Lembro-me de como ele se envolveu no movimento liderado pelo João Carlos Abreu para salvar a Zona Velha da Cidade e travar os planos de demolição das casas do local para a passagem da avenida Salazar e de como, com poucos meios financeiros, investiu numa loja de antiguidades e apoiou a abertura restaurantes que fazem parte da história do berço do Funchal. Foi aqui que ele me gerou, num local onde se cruzavam senhores da terra e pescadores, bomboteiros e bordadeiras, comerciantes e contrabandistas, mães de família e mulheres de má sorte, poetas e jogadores, artistas e braçais, loucos e visionários, turistas e emigrantes, ricos e pobres, patrões e trabalhadores. Ele e eu somos um produto deste pequeno mundo dentro da cidade, naquele Largo do Corpo Santo onde tudo se passava.

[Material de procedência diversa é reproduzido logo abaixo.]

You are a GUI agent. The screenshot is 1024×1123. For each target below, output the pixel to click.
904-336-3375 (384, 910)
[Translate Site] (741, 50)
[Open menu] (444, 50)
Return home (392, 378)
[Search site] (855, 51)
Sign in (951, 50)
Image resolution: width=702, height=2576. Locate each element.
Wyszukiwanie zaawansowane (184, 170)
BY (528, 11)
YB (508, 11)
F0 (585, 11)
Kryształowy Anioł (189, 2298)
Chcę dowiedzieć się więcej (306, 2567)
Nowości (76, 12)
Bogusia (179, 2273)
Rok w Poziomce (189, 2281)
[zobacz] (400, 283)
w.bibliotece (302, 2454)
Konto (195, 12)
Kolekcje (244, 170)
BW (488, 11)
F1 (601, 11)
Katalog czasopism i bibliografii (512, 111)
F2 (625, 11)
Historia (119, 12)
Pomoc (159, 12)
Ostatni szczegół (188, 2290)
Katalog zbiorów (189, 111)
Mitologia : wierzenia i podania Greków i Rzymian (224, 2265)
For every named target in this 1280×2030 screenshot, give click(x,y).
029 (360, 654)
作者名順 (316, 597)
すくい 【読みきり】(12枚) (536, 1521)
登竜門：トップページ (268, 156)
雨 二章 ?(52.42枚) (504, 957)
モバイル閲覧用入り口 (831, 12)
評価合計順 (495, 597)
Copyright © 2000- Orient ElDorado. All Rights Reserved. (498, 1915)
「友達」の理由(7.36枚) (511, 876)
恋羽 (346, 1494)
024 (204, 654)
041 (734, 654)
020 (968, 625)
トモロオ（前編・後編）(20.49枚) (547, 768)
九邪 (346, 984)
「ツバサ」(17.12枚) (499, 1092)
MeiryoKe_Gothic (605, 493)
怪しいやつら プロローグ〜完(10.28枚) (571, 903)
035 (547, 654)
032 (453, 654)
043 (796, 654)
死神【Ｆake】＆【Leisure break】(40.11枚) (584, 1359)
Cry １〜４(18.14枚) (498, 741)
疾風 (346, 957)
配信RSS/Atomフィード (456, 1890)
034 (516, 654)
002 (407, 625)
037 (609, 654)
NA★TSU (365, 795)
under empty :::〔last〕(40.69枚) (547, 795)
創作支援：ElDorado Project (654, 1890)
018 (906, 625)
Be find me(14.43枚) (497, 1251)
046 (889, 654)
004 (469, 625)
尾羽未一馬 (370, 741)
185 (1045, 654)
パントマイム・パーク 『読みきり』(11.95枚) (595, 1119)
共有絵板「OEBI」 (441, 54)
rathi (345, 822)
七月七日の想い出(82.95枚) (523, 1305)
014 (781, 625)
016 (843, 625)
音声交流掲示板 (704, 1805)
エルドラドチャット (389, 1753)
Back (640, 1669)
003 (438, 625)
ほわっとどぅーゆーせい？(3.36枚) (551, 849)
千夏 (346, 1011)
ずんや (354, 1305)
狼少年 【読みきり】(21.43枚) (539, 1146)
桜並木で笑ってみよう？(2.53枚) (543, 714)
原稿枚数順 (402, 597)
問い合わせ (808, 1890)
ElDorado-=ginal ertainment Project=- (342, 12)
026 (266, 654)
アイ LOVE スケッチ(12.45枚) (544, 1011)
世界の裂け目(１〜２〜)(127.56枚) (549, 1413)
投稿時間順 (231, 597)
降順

Recordo-me, também, de como ele me defendia, intransigentemente, quando no jornalismo ou na política, alguém era mais agressivo comigo e da sua enorme capacidade de argumentação que ainda hoje me provoca inveja. Ouvi-o a discutir assuntos com políticos de gabarito e não lhes ficava atrás. Assisti a discussões sobre factos históricos com professores que me deixavam boquiaberto. Tinha várias paixões, mas nada que se comparasse com a sua apetência pelo que se tinha passado na Segunda Guerra Mundial, que viveu na juventude. Por vezes era corajoso e rígido como um soldado na frente de batalha, quando falhávamos, outras vezes mostrava todo o seu amor, prescindindo de coisas para nos oferecer as Levis ou as Adidas que ambicionávamos. Era o meu ídolo, mas nunca lhe aprendi aquele jeito invejável que tinha para o negócio. Onde se metia era certo que não saía a perder. No entanto, fui o único que lhe seguiu as pisadas políticas e clubísticas e por isso ele tinha orgulho em mim, sem nunca descurar os meus irmãos que já partiram e que ele também adorava. O meu pai chamava-se Raul Rodrigues e faria hoje 93 anos. Obrigado Pai.